En ce qui concerne les deux scènes de l'image 52, nous pensons que ce n'est pas la présentation au Temple, mais, à gauche, l'ange montrant le tombeau (du Christ) vide et, à droite, les Saintes Femmes au tombeau. En ce qui concerne le baptême de l'image 54 il s'agit bien du baptême du Christ, car il est représenté non dans les flots, mais au-dessus et entouré par les flots. Les trois scènes sont bien rapport avec le symbolisme du baptême. Nous avons de na difficulté à comprendre quel est le rapport entre le couronnement de l'Église et le dévoilement de la Synagogue et le symbolisme du baptême. Il est possible que cette scène soit conjoncturelle : par exemple que les moines de l'abbaye Saint-Pierre de Sélincourt se soient donné pour mission de convertir des juifs. (Mais il ne s'agit là que d'une hypothèse. D'autres sont envisageables.)

Images 55, 56, 57, 58. Texte explicatif : « Plaque de reliure de Saint Rémi. Provenance : Reims vers 880 – Ivoire d'éléphant, incrustations de bronze dore. Cette plaque est divisée en trois registres représentant chacun un miracle de l'évêque de Reims, Saint Rémi. En haut (image 56), le saint ressuscite une jeune fille. En dessous (image 57), il obtient que Dieu, dont on voit la main sortir des nuées, remplisse deux flacons de Saint-Chrême pour administrer le baptême à un mourant.
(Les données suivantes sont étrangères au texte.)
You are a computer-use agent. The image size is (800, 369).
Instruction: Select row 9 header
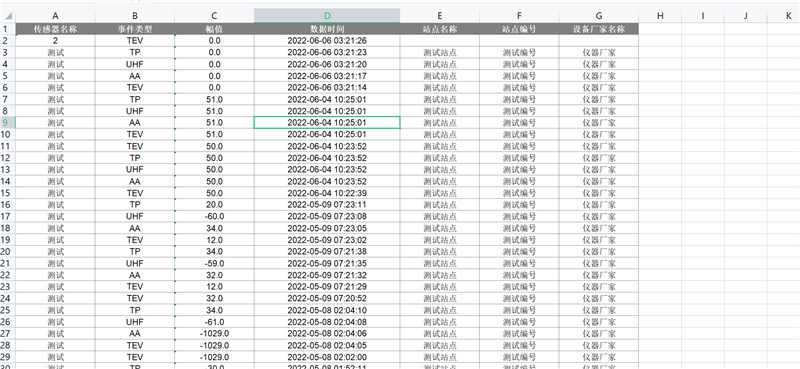8,122
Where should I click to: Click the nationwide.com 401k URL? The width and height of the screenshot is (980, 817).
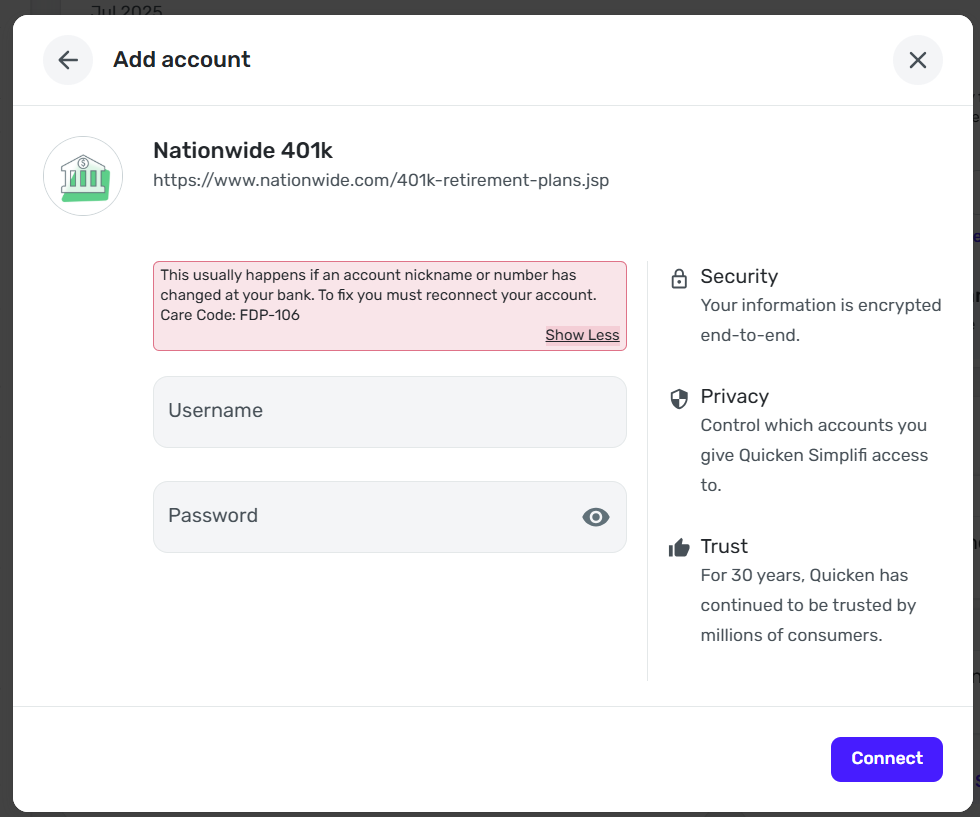point(380,180)
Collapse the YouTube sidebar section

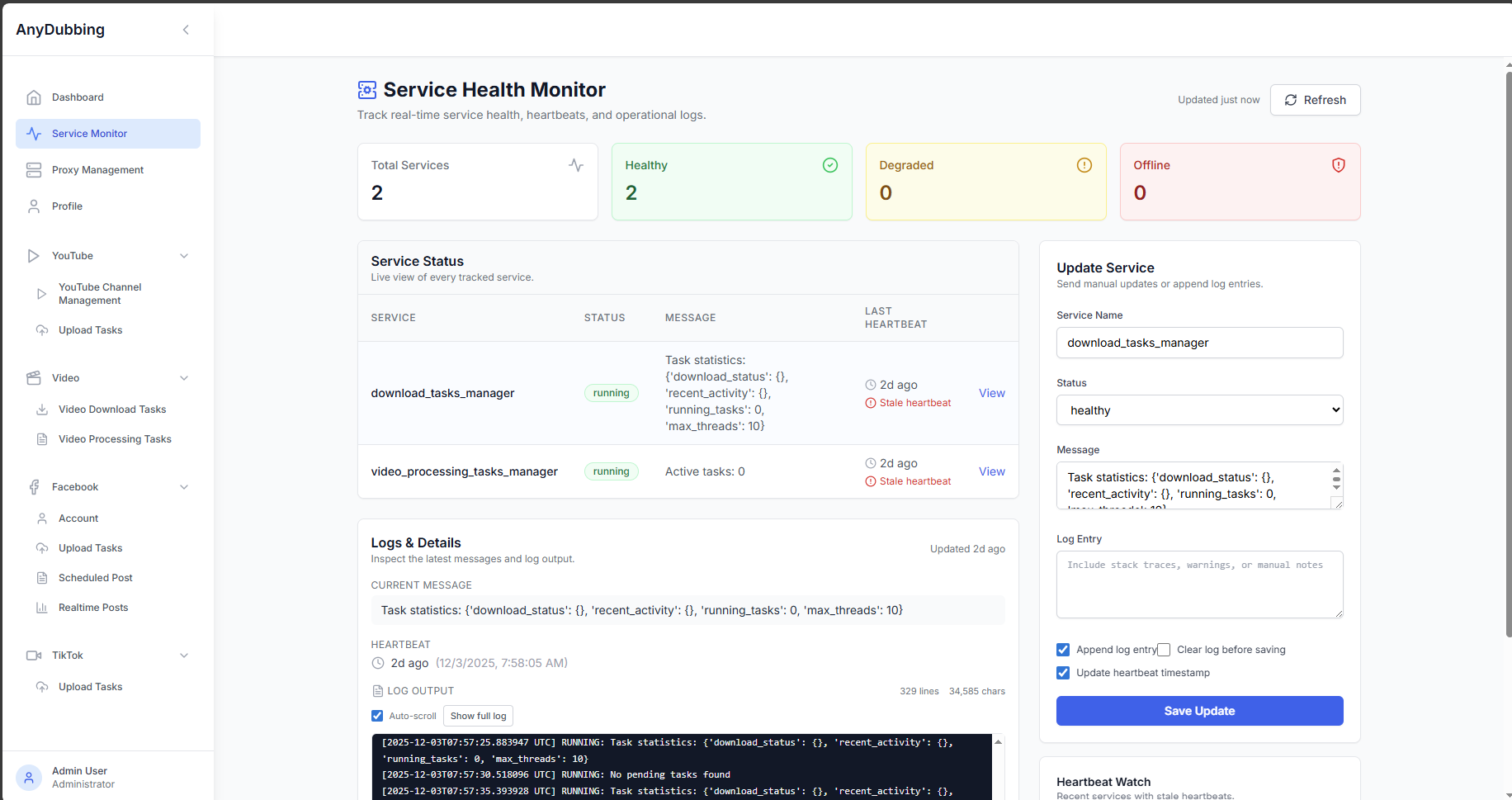coord(184,256)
En bas (image 58), une colombe apporte à Saint Rémi l'ampoule nécessaire au baptême du roi des Francs Clovis, représenté dans une cuve baptismale. Il s'agit de la plus ancienne représentation connue du baptême de Clovis. Cette plaque a peut-être orné le manuscrit de la Vie de Saint Rémi écrite par l'archevêque de Reims Hincmar vers 876-878. »

Images 59, 60, 61, 62 : Châsses en émaux limousins. Nous n'avons pas recueilli les informations données par les panneaux explicatifs. Ces châsses dateraient pour la plupart de la première moitié du XIIIe siècle. Nous les exposons ici, tant pour leur qualité artistique, que pour les renseignements qu'elles peuvent fournir sur l'iconographie de cette période.


Images 63 et 64 : Deux pyxides en cuivre émaillé. Elles sont elles aussi datées de la première moitié du XIIIe siècle.

Image 65. Texte explicatif : « Colombe eucharistique. Limoges vers 1210-1220. Cuivre champlevé émaillé et doré. Provient de l'église de Raincheval (Somme), puis trésor de l'ancienne abbaye royale de Corbie (Somme). ». L'invention du tabernacle dans les églises est relativement récente. Au Moyen-Âge, de telles colombes étaient utilisées pour porter les hosties sacrées. Elles étaient suspendues au-dessus de l'autel et, grâce à un système de poulies, on pouvait les faire descendre.

Image 66 : Croix processionnelle datant, probablement aussi, du XIIIe siècle.

Image 67. Texte explicatif : « Crosse épiscopale. Limoges vers 1210-1220. Cuivre champlevé gravé, ciselé, émaillé et doré. Provient de la cathédrale où elle aurait été trouvée dans le tombeau de Guillaume de Mâcon, évêque à Amiens de 1278 à 1308. [...] ».

Image 68. Texte explicatif : « Chapiteaux de l'abbaye Saint-Martin-aux-Jumeaux à Amiens. ». Les deux chapiteaux sont datés du deuxième quart du XIIe siècle. Mais ce, sans justification, ce qui diminue la portée de l'information.

Image 69. Texte explicatif : « Chapiteaux à décor de feuillages. Nord de la France vers 1153-1163. Proviennent de l'abbaye Saint-Josse de Dommartin (Pas-de-Calais). ». Même remarque que pour le paragraphe précédent.